An introduction to Typescript Discriminated Unions

/ 2 min read

Learn a Typescript pattern for reducing unnecessary optional values and improving type safety.

Discriminated Unions

Typescript Unions provide us a powerful feature that allows discrimination between different Union members.

Discriminated Unions offer an elegant solution for handling all possible object variations reducing the risk for runtime errors. Typescript uses Discriminated Unions to infer types based on a property called the Discriminator Property.

The below example does not use a Discriminated Union. You can see how your code may have to perform some additional safety checks to determine the shape of the data.
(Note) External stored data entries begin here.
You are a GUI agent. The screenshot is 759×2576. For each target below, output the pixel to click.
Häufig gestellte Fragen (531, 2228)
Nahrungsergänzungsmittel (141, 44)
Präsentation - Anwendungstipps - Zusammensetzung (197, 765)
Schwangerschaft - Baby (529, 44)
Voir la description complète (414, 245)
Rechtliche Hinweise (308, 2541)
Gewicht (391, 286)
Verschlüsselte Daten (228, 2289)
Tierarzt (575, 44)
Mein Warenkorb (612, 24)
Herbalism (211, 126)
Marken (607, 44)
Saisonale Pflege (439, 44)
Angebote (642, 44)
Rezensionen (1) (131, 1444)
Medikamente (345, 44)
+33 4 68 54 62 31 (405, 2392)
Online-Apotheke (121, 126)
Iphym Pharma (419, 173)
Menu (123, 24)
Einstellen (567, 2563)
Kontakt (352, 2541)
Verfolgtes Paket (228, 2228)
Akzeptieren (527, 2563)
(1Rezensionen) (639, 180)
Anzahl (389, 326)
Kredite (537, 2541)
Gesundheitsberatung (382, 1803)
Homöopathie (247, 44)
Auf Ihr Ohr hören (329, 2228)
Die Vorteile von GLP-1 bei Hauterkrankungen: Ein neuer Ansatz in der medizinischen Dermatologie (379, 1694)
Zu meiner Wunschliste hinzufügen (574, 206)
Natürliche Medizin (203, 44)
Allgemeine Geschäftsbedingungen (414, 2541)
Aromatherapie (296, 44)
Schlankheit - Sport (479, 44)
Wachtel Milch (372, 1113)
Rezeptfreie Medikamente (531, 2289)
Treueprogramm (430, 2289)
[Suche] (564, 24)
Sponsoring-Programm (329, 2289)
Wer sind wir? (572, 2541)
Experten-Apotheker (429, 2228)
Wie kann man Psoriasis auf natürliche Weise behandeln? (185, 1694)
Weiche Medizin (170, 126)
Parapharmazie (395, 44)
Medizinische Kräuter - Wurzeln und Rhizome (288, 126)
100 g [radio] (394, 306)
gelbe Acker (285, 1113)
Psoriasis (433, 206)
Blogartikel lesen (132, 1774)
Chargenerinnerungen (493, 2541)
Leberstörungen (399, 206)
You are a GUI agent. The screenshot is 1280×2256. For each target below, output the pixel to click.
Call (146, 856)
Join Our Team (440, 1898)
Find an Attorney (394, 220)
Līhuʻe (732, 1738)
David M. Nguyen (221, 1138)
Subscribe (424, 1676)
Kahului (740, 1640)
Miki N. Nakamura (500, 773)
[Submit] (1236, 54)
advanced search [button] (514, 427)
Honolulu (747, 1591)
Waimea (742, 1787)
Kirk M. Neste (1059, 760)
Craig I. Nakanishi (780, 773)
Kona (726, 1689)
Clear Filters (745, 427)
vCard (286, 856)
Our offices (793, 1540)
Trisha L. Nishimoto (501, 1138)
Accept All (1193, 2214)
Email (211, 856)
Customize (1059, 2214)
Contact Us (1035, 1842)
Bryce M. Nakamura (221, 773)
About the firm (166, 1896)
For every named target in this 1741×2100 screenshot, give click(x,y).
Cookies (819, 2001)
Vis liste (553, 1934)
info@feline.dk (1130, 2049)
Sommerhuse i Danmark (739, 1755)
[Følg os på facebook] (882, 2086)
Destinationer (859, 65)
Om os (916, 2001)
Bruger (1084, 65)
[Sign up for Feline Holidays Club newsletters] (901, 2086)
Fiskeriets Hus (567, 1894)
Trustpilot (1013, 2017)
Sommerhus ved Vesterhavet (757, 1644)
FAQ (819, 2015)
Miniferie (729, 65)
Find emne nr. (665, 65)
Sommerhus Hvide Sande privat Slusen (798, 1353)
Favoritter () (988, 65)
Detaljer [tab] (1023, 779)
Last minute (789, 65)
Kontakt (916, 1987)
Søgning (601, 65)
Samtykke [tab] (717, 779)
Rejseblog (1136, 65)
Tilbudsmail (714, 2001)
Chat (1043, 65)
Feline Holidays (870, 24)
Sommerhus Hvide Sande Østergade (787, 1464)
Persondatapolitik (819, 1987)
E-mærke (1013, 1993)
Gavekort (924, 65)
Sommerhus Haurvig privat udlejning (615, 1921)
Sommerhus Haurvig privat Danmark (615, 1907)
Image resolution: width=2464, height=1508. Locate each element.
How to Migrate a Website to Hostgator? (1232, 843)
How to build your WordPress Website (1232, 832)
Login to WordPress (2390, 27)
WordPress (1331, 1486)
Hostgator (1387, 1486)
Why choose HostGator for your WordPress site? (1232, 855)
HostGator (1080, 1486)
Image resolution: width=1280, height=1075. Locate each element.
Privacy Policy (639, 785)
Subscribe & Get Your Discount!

Additionally, we must mark majority of our properties as optional due to the multiple possible states for an ApiResponse to be in.

interface ApiResponse<T = any> {
  status: 'success' | 'error'
  code: number
  data?: T
  error?: {
    message: string
  }
}

In this instance, Typescript will not be able to provide proper type safety. Typescript would allow you to access properties which may not be present at runtime.

const handleApiResponse = (response: ApiResponse) {
  switch(response.status) {
    case 'success':
      // When status is success, error shouldn't exist.
      console.log(response.error?.message)
      break
    case 'error':
      // When status is error, data shouldn't exists
      console.log(response.data)
      break
    default:
      break
  }
}

Let’s fix this with a Discriminated Union. We have a Union type called ApiResponse composed of the Union between ApiSuccess and ApiError. In this case, each member has a literal type which we can use as the discriminator.

interface ApiSuccess<TData = any> {
  status: 'success',
  code: number
  data?: TData
}

interface ApiError {
  status: 'error',
  code: number
  error: {
    message: string
  }
}

type ApiResponse = ApiSuccess | ApiError

const handleApiResponse = (response: ApiResponse) => {
  switch(response.status) {
    case 'success':
      // ERROR: error does not exist on type ApiSuccess
      console.log(response.error)
      break
    case 'error':
      // ERROR: data does not exist on type ApiError
      console.log(response.data)
      break
    default:
      break
  }
}

In the handleApiResponse function, the switch expression is the discriminated property which allows Typescript to infer the union member type for each case. When this happens, Typescript is smart enough to tell us when we try to access properties which do not exist on the member. This improves our developer experience and code readability. Pretty neat.

TypeScript discriminated unions provide flexibility for working with object types and object variations. The improved type safety makes discriminated unions a must have in your developer toolkit.